XXI – Sócrates – Seguindo a ordem natural, depois dos prazeres mistos, certa necessidade nos leva a estudar os prazeres se mistura.
Protarco – Muito bem dito.
Sócrates – Voltar-me-ei, então, para estes, com o propósito de no-los apresentar. Pois não participo, em absoluto, da opinião dos que afirma que todo prazer nada mais é que ausência de dor. Conforme declarei, invoco o testemunho deles mesmos, em como há prazeres que parecem reais, mas que de forma alguma existem, enquanto muitos outros nos parecem grandes, porém de fato não passam de certa mistura de sofrimento e cessação de dores, nas mais violentas crises do corpo e da alma.
Protarco – E que prazeres, Sócrates, terá de aceitar como reais quem estudar como deve essa questão?
Sócrates – Os que se relacionam como as belas cores e as formas e a maioria dos odores e dos sons, e todas as coisas cuja privação não é sensível nem dolorosa, mas de fruição agradável e estreme de qualquer sofrimento.
Protarco – Como devemos entender tudo isso, Sócrates?
Sócrates – Reconheço que assim, de início, meu pensamento não é fácil de entender; mas tentarei explicar-me melhor. Quando falo em beleza das formas, não pretendo sugerir o que a maioria das pessoas entende por essa palavra: animais ou certas pinturas. Refiro-me – é o que declara nosso argumento – à linha reta, ao círculo, e às figuras planas e sólidas formadas de linhas e círculos, ou seja no torno ou com réguas e esquadros, se é que me compreendes. O que eu digo, é que essas figuras não são belas como as demais, em relação a outra coisa, mas são sempre belas naturalmente e por si mesmas e nos proporcionam prazeres específicos, que nada têm de comum com o prazer provocado pelo ato de coçar. Outrossim, são belas as cores e nos proporcionam prazeres da mesma natureza. Compreendemos, afinal, ou como será?

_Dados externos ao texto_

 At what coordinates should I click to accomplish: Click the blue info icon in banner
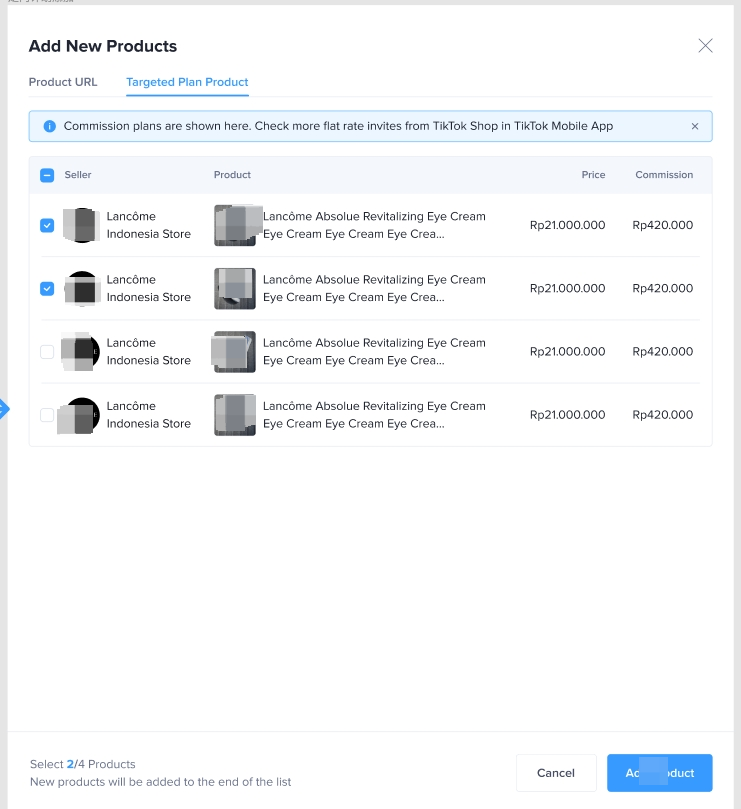[49, 127]
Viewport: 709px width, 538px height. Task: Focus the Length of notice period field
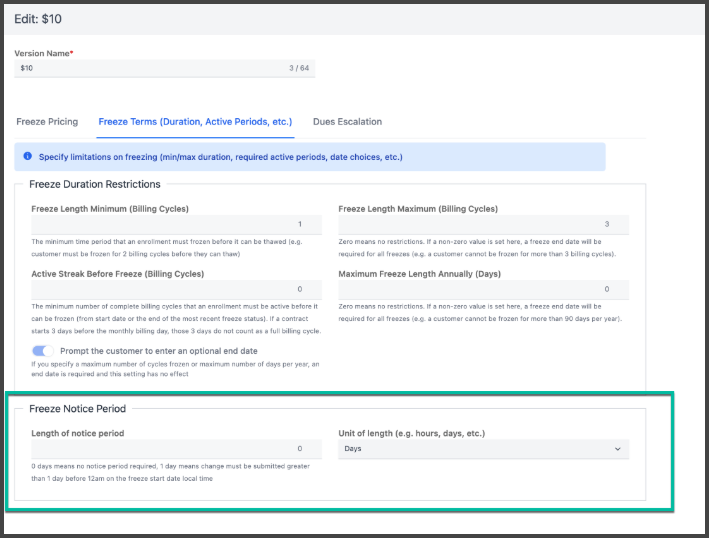[169, 449]
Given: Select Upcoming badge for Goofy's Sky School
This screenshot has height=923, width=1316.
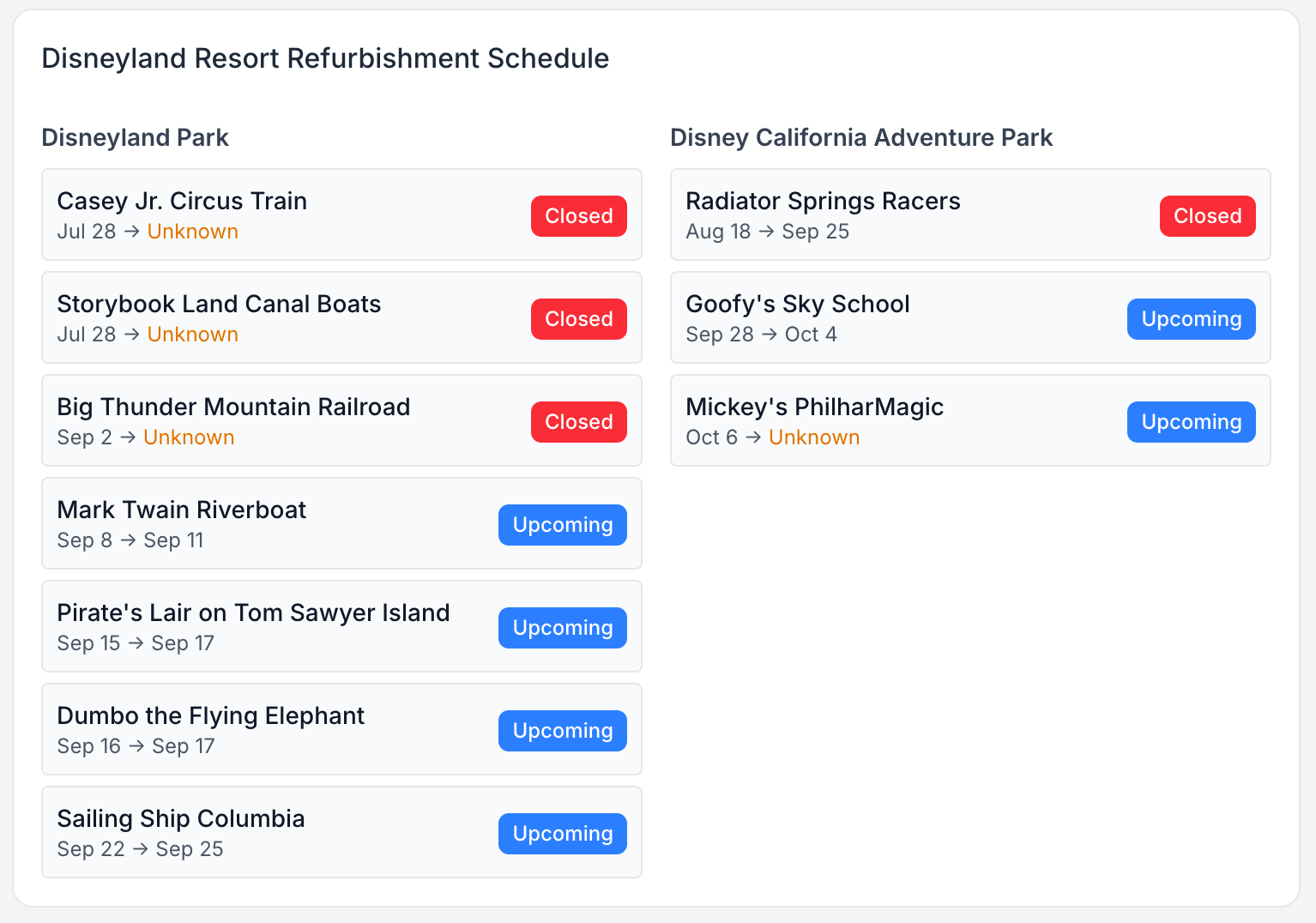Looking at the screenshot, I should coord(1192,319).
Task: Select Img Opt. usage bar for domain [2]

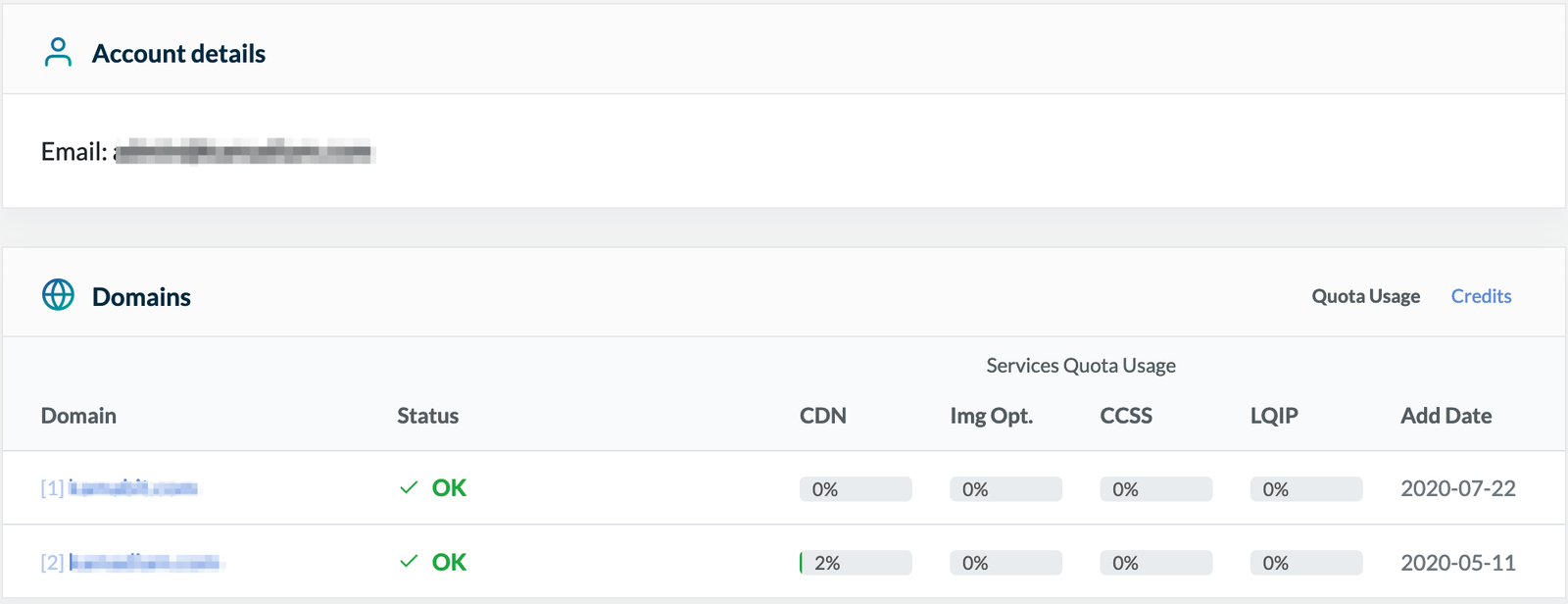Action: [x=1005, y=563]
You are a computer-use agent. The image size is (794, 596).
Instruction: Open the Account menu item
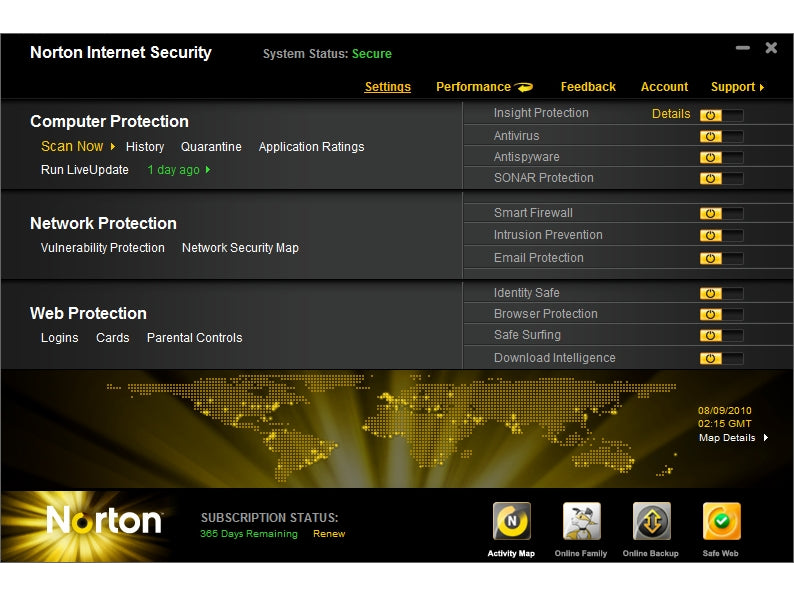(x=664, y=87)
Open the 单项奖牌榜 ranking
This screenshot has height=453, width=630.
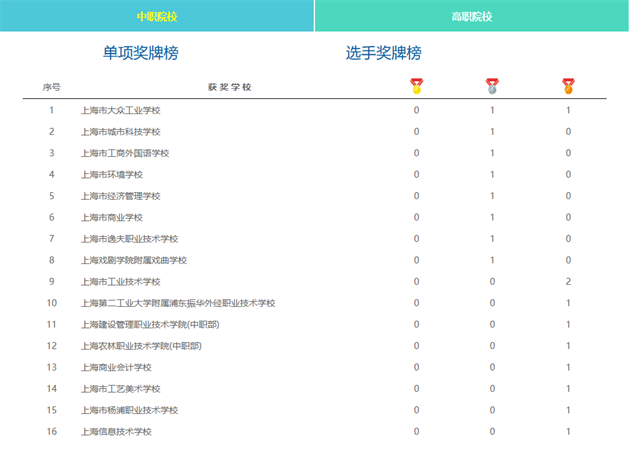pos(141,53)
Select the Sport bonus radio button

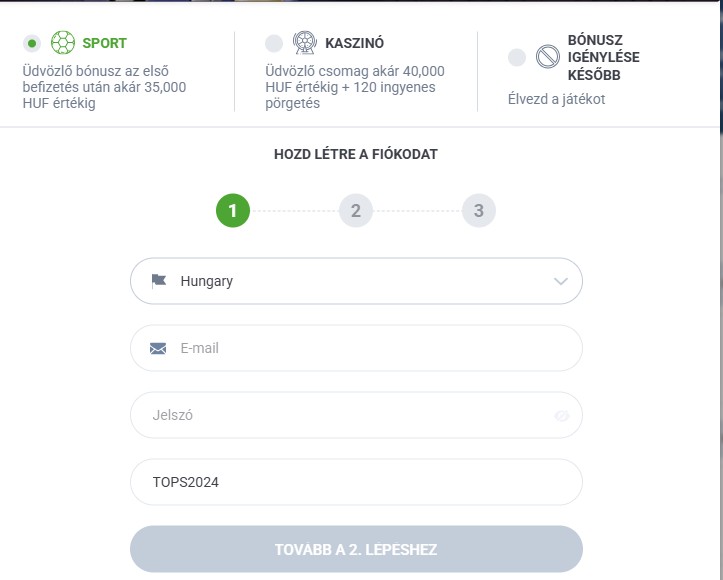(x=33, y=43)
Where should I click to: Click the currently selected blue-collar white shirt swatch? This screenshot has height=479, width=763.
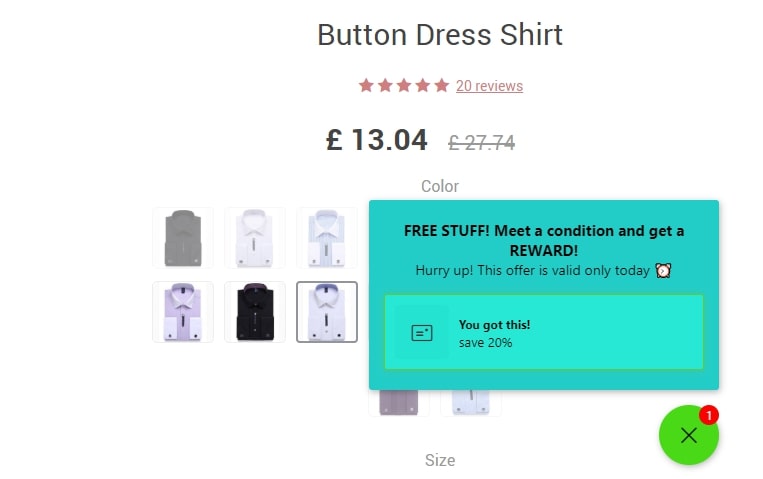(x=327, y=312)
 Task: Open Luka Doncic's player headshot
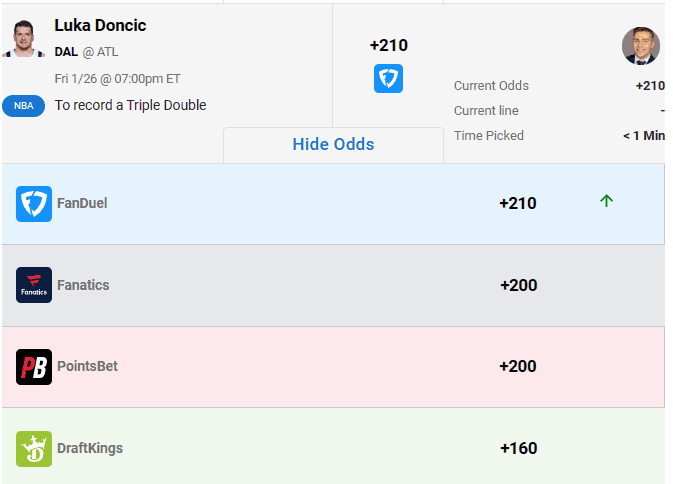(24, 38)
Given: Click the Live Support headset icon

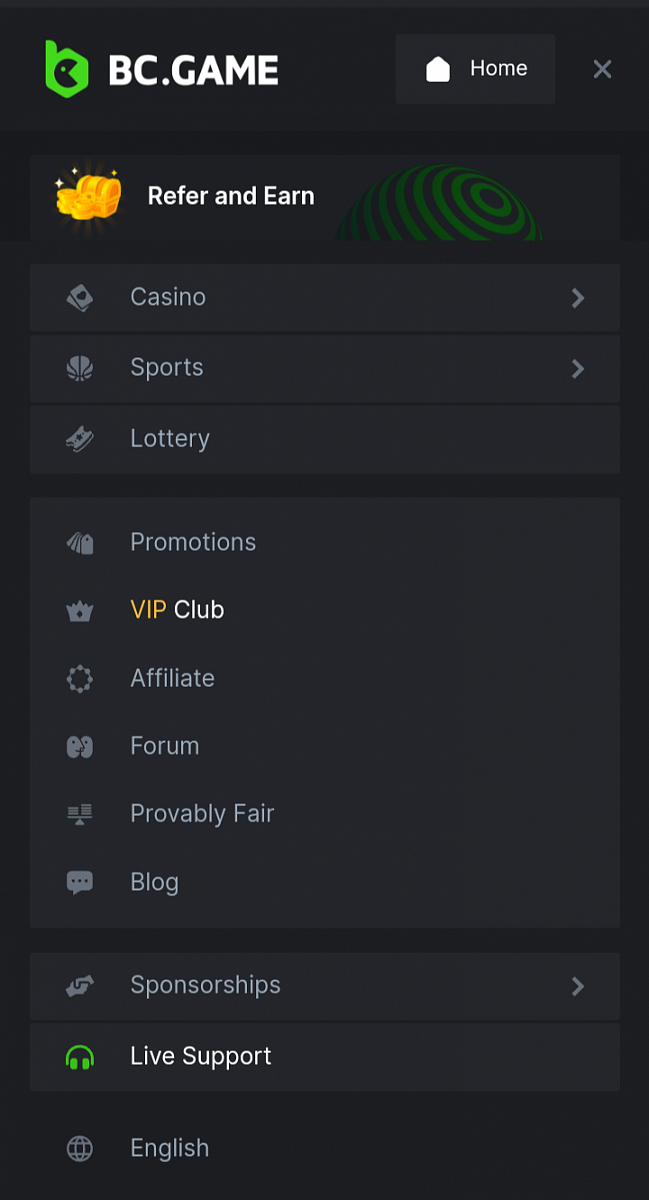Looking at the screenshot, I should tap(80, 1057).
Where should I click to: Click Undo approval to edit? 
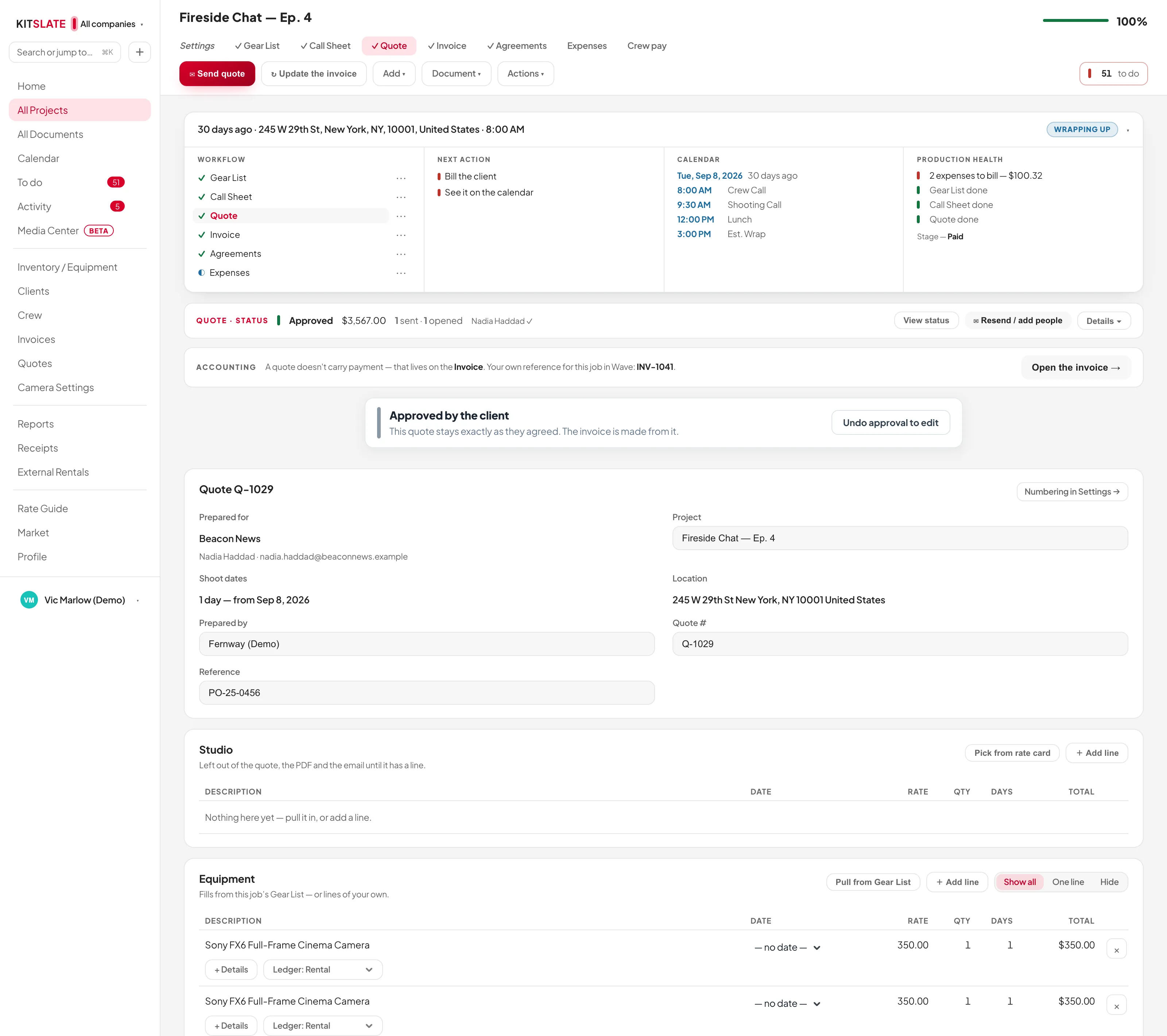(x=890, y=423)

Protarco – De meu lado, esforço-me por entender, Sócrates; mas procura também explicar-te com mais clareza.
Sócrates – Digo, pois, que os sons suaves e claros sempre que formam uma melodia pura são belos por si mesmos, não relativamente a qualquer outra coisa, tal como o prazer que nos enseja sua própria natureza.
Protarco – Há, realmente, prazeres desse tipo.
Sócrates – O prazer dos odores é de um gênero menos divino que os precedentes; mas, por não serem necessariamente associados a nenhum sofrimento, onde e quando se manifestem, classifico-os, em tese, ao lado dos primeiros, para concluir, se é que me faço compreender, que há duas espécies de prazer.
Protarco – Compreendi.
Sócrates – E o seguinte: quando alguém está cheio de conhecimentos e ulteriormente os perde, por havê-los esquecido, percebes alguma dor em semelhante fato?
Protarco – Não, pelo menos por sua natureza; mas, ao refletir sobre o caso, alguém poderá aborrecer-se com essa perda d conhecimento.
Sócrates – Mas, caro amigo, presentemente só nos ocupamos com a natureza desses estados, sem levar em consideração o que possamos pensar a seu respeito.
Protarco – Então, estás certo quando dizes que não é absolutamente dolorosa a perda, por esquecimento, do que aprendêramos antes.
Sócrates – Consequentemente, teremos de concluir que os prazeres do conhecimento são isentos de dor, sobre não serem acessíveis à maioria dos homens, mas a muito pouca gente.
Protarco – É a conclusão que se impõe.